How to create a getaway room in your own home

Photos Copyright Anderson Corporation

Sometimes, the large and small stresses of life can seem nearly overwhelming and you need to take a few days to just get away from it all. Maybe you retreat to the beach, where the pounding of the waves seems to wash your cares away. Perhaps you head for the mountains, where soaking in the majesty of nature puts daily cares into perspective. For other folks, it’s the excitement of a city they crave, where the bright lights and new sights take them far away from the ordinary. Now wouldn’t it be great if you could capture that same feeling at home?

That’s exactly what more and more homeowners are trying to do by creating getaway rooms – one of the hottest emerging trends for 2016. What is a getaway room? It’s a dedicated space in the home that is designed from the ground up to feel like a complete and total escape from the ordinary.

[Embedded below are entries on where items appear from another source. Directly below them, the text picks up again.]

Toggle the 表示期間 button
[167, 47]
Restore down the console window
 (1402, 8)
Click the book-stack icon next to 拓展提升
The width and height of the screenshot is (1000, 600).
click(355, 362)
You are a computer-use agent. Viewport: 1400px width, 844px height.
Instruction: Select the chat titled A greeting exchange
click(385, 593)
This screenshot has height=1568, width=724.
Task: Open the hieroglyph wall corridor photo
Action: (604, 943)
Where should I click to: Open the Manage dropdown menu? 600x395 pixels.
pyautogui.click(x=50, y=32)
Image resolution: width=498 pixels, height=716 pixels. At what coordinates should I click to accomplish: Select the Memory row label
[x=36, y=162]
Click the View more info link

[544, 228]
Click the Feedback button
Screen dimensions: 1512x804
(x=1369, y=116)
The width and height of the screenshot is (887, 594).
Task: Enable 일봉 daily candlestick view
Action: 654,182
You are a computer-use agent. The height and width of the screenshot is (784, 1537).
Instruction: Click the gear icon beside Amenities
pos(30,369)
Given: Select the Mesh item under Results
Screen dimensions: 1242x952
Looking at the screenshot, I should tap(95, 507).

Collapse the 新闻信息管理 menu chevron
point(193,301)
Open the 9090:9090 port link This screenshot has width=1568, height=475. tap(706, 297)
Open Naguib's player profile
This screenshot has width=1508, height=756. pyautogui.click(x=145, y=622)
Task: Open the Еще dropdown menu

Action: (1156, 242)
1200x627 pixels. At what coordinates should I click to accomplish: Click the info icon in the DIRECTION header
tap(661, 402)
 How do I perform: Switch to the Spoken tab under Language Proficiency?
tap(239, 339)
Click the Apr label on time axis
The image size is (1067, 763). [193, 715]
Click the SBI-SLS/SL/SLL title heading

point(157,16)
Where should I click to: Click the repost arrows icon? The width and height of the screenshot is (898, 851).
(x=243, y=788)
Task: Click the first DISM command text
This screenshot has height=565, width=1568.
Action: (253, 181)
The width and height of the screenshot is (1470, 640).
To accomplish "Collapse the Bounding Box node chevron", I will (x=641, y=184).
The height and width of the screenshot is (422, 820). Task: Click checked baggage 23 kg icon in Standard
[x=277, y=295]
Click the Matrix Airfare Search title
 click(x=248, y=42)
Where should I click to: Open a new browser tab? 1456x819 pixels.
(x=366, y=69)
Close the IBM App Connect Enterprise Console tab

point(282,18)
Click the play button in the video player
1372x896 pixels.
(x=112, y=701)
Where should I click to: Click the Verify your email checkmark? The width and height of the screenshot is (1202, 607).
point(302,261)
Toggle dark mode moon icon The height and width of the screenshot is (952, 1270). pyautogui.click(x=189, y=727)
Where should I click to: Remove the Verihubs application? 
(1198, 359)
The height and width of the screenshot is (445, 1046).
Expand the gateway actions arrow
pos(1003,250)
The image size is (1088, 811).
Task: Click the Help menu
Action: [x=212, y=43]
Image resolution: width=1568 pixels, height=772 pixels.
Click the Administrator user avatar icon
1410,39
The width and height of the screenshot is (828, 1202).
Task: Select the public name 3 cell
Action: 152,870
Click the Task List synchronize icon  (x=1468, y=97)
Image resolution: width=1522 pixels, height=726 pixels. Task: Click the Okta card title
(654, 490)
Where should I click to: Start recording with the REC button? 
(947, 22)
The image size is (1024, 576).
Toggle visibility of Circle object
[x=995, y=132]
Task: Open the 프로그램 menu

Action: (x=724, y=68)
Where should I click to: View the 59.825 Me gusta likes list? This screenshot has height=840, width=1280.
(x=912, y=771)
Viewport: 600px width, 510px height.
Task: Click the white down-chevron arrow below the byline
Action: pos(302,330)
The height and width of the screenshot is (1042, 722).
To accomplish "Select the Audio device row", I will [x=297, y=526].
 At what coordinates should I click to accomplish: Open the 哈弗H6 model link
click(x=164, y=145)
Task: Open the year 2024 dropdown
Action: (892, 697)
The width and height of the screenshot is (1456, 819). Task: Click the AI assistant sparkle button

Sure, we have seen the rise of similar spaces in homes – from man caves to she sheds – but those have primarily focused on the enjoyment of a single family member and have been set apart. These new spaces are designed for the entire family to savor together and they are an integral part of the home.

Where can you find space for these new rooms? Thanks to flat screen technology and changes in how we like to gather – with everyone together in large, open spaces – the isolated media rooms of the past few decades are passé and are primate real estate for this change. Other candidates for conversion are upstairs bonus rooms, screened porches and breakfast nooks – basically any space that is tucked off to the side so it feels like a separate retreat yet is still attached to the main house so residents don’t have far to venture.

Sunrooms are the perfect getaway

What people are doing with these spaces runs the gamut as well and is based on how their families like to relax. A family of book lovers may design a library retreat lined with bookshelves and featuring comfy reading nooks in front of large picture windows with restful views. Young families may gravitate toward a game room where they have enough room to spread puzzles on the floor, set up toy trains or play larger than life-size games. Folks who thrive on entertaining friends are designing spaces with elaborate wine bars while those who favor a more solitary retreat create spaces that allow them to truly disconnect as they savor a glass of wine amid softer lighting, plush pillows and textural surfaces.

What is missing from the vast majority of these spaces are the technological features that now seem to invade every other inch of our homes, from family room to kitchens and even bathrooms. TVs are virtually nonexistent – unless a particular family’s idea of a retreat involves some type of shared game that requires one – and cell phones are getting left at the door to allow folks to connect with each other instead of online. No matter what your particular passion, the best features of a getaway room are those that are designed to recharge your batteries and bring families closer together as they unplug.